• [Tarefa a cumprir]
No texto sobre Jacques Huber e a seringueira, quantas sementes de Hevea brasiliensis o britânico Henry Wickham levou para a Inglaterra em 1876?

• [Texto para análise]
::::
Linhas de microcrédito do Banpará para atender os produtores e recursos do Programa Nacional de Agricultura Familiar (Pronaf-Floresta) são da maior importância para viabilizar a atividade, mas é preciso que os agricultores estejam adimplentes junto às instituições financeiras para recuperar o crédito bancário. Há, ainda, o problema da titulação da terra.
Contratado pelo zoólogo Emílio Goeldi, então diretor do Museu Paraense de História Natural e Ethnographia, o suíço Jacques Huber recebeu a missão de estruturar o horto botânico da instituição, que se tornou o Museu Goeldi. Para tal, Huber pesquisou o cultivo de diversas espécies vegetais amazônicas e montou a primeira coleção com plantas trazidas de suas jornadas realizadas pelo interior da Amazônia. Em 1897, já faziam parte da paisagem do Parque Zoobotânico do Museu Goeldi 531 espécies vegetais.
Um dos poucos especialistas de referência mundial na taxonomia dos gêneros de plantas que produzem látex, Jacques Huber plantou e acompanhou todo o ciclo de vida da Hevea brasiliensis: a germinação, o crescimento, a reprodução, a floração e a frutificação. Estudou também a distribuição geográfica da planta e o processo de extração do látex, atividade que sustentava a economia regional, no final do século XIX e início do XX.
“Huber realizou diversas pesquisas, estudou os fungos que infectavam essas espécies e que impediam seu cultivo em larga escala. Estudou, também, o processo de sangria das árvores e chegou a desenvolver uma faca chamada ‘Faca de Huber’, proposta para substituir o tradicional machadinho da seringueira”, conta Nelson Sanjad, doutor em história das ciências e pesquisador do Museu Goeldi.
O pequeno machado, comumente utilizado por seringueiros na extração do látex, danificava o caule das plantas, permitindo a infecção por fungos. Já a Faca de Huber tinha um design que impedia um corte profundo, atingindo a casca superficialmente. Com esta técnica, os fungos não penetravam na árvore e o tempo de vida e a produção de resina da seringueira eram maiores.
Em 1876, o britânico Henry Wickham levou 70 mil sementes da espécie Hevea brasiliensis para a Inglaterra. Sem perceber as consequências de seu gesto, os donos dos seringais amazônicos deram a semente da espécie nativa que produzia o melhor látex do comércio internacional. Na Inglaterra, as milhares de sementes foram plantadas nas estufas do Jardim Botânico Real, e sós duas mil germinaram. Mas bastou essa quantidade e o conhecimento científico para que os ingleses a replantassem em suas colônias no sudeste asiático e abalassem o monopólio da borracha na Amazônia.
Na segunda década do século XX, o mercado da borracha brasileira já não suportava a competição com o comércio britânico. Foi decisiva a mão-de-obra asiática, mais barata do que a brasileira e explorada por ingleses e holandeses, além das diferenças no processo de sangria da árvore: o corte oriental prejudicava menos a planta e aumentava o tempo de vida útil. O declínio foi vertiginoso. Em 2012, o Brasil foi o responsável pelo fornecimento de apenas 1,5% da borracha natural em escala mundial, de acordo com o Instituto Agronômico de Campinas (IAC).
::::
• [Registros fornecidos]
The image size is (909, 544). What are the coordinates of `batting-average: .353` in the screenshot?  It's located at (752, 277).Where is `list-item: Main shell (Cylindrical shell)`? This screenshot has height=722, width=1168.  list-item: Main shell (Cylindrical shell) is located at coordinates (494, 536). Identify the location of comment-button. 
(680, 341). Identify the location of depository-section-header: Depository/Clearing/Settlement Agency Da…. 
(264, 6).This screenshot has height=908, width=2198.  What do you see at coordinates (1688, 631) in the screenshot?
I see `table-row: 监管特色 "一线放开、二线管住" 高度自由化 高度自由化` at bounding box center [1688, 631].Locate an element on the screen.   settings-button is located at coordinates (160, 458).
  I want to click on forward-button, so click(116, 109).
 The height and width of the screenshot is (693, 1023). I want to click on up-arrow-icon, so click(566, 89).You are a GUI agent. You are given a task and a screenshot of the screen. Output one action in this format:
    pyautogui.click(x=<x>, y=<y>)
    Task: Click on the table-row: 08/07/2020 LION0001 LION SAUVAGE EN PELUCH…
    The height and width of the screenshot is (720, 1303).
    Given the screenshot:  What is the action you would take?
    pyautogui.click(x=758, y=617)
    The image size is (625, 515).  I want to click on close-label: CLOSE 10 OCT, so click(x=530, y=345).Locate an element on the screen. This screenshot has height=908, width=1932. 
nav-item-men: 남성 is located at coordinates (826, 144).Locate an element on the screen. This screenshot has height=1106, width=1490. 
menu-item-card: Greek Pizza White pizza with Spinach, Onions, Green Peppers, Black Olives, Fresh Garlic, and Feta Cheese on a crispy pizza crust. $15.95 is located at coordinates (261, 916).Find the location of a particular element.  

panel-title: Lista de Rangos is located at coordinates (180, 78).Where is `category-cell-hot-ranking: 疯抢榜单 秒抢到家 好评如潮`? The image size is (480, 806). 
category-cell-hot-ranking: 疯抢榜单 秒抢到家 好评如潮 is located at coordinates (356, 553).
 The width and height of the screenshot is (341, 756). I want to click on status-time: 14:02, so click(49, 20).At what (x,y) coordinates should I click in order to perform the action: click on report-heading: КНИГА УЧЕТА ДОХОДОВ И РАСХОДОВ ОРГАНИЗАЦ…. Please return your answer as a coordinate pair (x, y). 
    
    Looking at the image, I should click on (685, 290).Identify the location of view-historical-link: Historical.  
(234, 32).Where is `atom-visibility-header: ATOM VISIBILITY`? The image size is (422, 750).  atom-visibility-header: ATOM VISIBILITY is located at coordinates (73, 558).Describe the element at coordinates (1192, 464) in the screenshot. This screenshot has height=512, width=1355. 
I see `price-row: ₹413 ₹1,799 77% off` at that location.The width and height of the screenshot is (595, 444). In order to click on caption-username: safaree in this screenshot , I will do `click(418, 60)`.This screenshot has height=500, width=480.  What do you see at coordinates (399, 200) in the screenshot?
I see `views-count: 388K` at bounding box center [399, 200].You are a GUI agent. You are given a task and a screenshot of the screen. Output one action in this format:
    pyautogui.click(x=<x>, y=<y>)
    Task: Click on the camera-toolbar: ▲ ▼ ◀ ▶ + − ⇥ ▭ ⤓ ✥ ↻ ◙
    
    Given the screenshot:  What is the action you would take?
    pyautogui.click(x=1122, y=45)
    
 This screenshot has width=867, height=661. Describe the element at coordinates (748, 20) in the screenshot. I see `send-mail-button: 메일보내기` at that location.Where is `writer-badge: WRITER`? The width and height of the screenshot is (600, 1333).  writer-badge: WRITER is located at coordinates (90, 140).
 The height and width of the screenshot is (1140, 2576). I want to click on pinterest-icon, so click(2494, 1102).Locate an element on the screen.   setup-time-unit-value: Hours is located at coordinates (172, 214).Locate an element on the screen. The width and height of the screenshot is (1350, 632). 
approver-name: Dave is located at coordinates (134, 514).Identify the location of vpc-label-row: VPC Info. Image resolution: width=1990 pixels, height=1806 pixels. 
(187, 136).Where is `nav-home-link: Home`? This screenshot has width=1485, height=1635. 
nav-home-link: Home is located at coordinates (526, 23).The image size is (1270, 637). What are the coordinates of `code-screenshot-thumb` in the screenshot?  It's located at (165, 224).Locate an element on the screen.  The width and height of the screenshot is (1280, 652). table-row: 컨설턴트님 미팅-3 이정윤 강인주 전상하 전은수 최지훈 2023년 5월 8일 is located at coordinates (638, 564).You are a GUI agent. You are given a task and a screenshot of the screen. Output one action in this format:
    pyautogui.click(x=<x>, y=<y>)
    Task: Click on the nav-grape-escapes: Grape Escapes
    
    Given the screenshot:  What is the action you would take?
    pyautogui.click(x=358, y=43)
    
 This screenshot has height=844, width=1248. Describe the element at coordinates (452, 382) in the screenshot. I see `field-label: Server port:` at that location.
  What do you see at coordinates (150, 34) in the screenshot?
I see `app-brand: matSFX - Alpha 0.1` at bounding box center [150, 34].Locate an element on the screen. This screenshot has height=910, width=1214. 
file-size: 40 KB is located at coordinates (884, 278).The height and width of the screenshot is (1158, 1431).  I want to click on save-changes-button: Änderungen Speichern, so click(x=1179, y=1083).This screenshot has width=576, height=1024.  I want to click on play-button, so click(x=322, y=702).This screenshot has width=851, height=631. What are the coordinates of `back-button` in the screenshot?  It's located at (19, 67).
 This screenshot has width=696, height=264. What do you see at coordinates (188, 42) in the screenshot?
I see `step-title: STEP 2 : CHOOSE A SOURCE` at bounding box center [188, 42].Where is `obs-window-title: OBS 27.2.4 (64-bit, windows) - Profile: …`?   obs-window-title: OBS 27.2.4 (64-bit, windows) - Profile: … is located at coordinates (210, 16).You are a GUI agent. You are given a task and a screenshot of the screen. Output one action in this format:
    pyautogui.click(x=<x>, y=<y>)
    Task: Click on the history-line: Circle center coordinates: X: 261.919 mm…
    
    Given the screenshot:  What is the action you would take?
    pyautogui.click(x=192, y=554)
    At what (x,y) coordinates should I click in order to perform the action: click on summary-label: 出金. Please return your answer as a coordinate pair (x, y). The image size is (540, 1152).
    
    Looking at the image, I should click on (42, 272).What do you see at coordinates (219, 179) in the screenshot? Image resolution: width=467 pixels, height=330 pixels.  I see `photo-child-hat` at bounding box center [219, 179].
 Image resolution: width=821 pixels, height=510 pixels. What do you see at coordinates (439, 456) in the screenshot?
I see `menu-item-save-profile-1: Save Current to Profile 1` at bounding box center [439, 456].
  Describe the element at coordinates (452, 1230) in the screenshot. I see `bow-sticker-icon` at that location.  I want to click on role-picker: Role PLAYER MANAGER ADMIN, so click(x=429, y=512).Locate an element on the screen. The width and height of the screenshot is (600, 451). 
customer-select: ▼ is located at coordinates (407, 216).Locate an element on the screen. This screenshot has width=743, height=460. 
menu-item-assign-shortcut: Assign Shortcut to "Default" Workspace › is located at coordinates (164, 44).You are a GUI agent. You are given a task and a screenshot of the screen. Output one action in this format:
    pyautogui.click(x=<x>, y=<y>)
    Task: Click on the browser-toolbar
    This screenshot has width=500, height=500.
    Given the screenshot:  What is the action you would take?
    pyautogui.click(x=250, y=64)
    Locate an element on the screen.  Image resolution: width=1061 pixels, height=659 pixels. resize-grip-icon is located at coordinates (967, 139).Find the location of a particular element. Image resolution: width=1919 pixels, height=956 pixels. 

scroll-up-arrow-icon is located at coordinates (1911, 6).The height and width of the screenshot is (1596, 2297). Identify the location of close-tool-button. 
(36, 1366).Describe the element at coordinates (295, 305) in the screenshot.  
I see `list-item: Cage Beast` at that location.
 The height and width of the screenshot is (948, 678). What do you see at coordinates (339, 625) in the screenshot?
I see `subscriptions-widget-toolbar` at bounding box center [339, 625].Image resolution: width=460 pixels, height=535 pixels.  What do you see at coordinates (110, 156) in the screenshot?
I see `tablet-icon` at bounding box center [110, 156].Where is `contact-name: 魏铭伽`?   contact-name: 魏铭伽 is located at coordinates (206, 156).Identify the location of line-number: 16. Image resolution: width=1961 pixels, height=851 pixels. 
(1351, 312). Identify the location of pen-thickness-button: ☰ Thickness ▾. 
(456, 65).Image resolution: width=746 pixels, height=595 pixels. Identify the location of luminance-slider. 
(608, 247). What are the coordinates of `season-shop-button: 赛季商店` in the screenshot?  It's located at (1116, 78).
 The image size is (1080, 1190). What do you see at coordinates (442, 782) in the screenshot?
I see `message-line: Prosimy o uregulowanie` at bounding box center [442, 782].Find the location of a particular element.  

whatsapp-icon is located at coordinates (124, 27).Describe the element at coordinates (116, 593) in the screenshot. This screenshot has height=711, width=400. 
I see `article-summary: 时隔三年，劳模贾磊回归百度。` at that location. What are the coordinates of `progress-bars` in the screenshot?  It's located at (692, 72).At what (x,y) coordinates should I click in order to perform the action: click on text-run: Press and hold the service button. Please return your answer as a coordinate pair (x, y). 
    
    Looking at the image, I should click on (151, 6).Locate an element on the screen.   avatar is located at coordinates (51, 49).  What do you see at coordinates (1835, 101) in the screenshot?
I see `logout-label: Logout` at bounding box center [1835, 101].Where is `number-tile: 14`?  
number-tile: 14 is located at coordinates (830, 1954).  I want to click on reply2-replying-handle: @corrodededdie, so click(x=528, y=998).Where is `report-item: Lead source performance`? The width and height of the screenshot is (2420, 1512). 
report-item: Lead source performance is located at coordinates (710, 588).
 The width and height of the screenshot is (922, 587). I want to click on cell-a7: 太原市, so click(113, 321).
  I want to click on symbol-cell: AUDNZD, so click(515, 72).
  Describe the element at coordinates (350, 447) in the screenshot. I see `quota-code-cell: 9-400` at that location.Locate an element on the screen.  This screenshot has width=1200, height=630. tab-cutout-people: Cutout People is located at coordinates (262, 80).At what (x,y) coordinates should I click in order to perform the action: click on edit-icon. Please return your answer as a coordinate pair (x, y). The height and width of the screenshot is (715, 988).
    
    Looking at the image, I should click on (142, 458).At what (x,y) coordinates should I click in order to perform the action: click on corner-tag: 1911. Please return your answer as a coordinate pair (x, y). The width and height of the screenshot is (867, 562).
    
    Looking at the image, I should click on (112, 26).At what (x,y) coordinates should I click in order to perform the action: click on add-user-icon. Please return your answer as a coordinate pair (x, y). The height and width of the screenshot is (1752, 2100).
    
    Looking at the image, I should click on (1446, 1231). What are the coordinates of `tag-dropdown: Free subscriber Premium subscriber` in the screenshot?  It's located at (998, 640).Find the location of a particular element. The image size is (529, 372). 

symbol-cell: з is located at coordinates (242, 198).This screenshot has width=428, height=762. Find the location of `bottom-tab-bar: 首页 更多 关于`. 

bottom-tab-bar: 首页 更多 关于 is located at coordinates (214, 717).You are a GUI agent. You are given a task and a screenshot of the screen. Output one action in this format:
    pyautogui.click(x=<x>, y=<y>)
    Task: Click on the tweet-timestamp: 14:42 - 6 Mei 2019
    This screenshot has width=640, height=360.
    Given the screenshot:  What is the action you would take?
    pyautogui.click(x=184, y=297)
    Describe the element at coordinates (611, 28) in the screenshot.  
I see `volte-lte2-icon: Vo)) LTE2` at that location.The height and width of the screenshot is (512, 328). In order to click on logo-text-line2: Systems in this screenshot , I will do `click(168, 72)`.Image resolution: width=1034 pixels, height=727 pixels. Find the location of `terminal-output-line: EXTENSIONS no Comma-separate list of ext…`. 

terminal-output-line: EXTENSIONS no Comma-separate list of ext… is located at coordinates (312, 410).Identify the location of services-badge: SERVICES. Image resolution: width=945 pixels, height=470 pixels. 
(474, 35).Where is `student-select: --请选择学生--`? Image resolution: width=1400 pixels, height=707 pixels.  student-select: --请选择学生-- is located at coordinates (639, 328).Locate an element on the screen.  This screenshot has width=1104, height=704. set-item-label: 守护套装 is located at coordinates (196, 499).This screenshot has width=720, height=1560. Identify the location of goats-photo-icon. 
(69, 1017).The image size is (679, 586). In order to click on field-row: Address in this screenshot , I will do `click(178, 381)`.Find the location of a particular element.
::::
• [Resposta do exercício]
70 mil sementes.